If I test positive for the coronavirus, I will notify you so that you can take appropriate precautions. 

Informed Consent

This agreement supplements the general informed consent/business agreement that we agreed to at the start of our work together.

Your signature below shows that you agree to these terms and conditions. 

Office Safety Precautions in Effect During the Pandemic

My office is taking the following precautions to protect my patients and help slow the spread of the coronavirus.
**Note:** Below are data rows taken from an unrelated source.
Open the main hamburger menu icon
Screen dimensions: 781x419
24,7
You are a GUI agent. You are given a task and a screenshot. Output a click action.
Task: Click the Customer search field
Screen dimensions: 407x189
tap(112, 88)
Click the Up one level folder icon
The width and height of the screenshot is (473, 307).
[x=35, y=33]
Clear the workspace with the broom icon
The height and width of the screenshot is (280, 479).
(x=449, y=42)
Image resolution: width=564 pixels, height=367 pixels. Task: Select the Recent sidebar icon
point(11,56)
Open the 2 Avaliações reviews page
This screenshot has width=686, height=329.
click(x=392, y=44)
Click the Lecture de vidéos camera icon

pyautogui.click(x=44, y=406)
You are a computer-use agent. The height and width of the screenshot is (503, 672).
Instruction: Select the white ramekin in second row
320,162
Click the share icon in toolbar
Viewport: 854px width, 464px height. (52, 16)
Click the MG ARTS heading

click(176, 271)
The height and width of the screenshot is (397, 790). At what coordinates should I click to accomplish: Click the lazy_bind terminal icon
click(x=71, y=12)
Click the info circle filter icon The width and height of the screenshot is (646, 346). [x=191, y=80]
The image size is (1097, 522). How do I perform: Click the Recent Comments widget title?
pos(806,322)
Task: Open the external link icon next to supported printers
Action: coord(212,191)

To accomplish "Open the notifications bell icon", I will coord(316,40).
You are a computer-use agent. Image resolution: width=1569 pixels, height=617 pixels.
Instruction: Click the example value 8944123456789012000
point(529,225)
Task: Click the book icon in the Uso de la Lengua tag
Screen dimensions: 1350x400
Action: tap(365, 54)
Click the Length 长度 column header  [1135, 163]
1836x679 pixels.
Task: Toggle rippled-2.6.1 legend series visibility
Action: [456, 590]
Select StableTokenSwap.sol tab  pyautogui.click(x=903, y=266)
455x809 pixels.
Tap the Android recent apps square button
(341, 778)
  • I am fully vaccinated against the COVID-19 virus. While I cannot require my patients to be vaccinated, it is strongly encouraged. 
  • You will complete the COVID screening questionnaire available on my website before every face to face appointment. If you are experiencing any symptom(s), I reserve the right to change the appointment to Telehealth immediately. 
  • Mask is worn (at least ) upon entering the building and upon entry into my office. We will discuss once you arrive,  if you feel more comfortable with us wearing them or not.
  • My furniture has been rearranged from Pre-Pandemic times to be 6 feet apart.
  • Restroom soap dispensers are maintained and everyone is encouraged to wash their hands.
  • Hand sanitizer that contains at least 60% alcohol is available upon entry into my office.
  • I schedule appointments at specific intervals to allow for 1 person at a time. 
  • My waiting room from pre-pandemic times has been removed. If someone provides transportation to your appointment they will need to return within standard 50 minutes , or wait in their car. I no longer have the space for others to wait during your appointment. It is strictly following one appointment at a time procedures.
  • I ask that you kindly text me at 248-840-5517 upon arrival when in your vehicle. I will return the text, when you are able to come into my office. Please do not wait outside my office door. The door will be locked, and if it is locked it means I am in session with a prior patient. I need time in between to clean and sanitize.
  • I continue to use Square for co pays, deductible payments, and cash payments. There is no need for the exchange of cards between us. If there is, sanitizer is available for sanitizing cards, pens, etc.
  • Physical contact is not permitted.
  • Tissues and trash bins are easily accessed. Trash is disposed of on a frequent basis.
  • The therapy room is thoroughly sanitized throughout the day.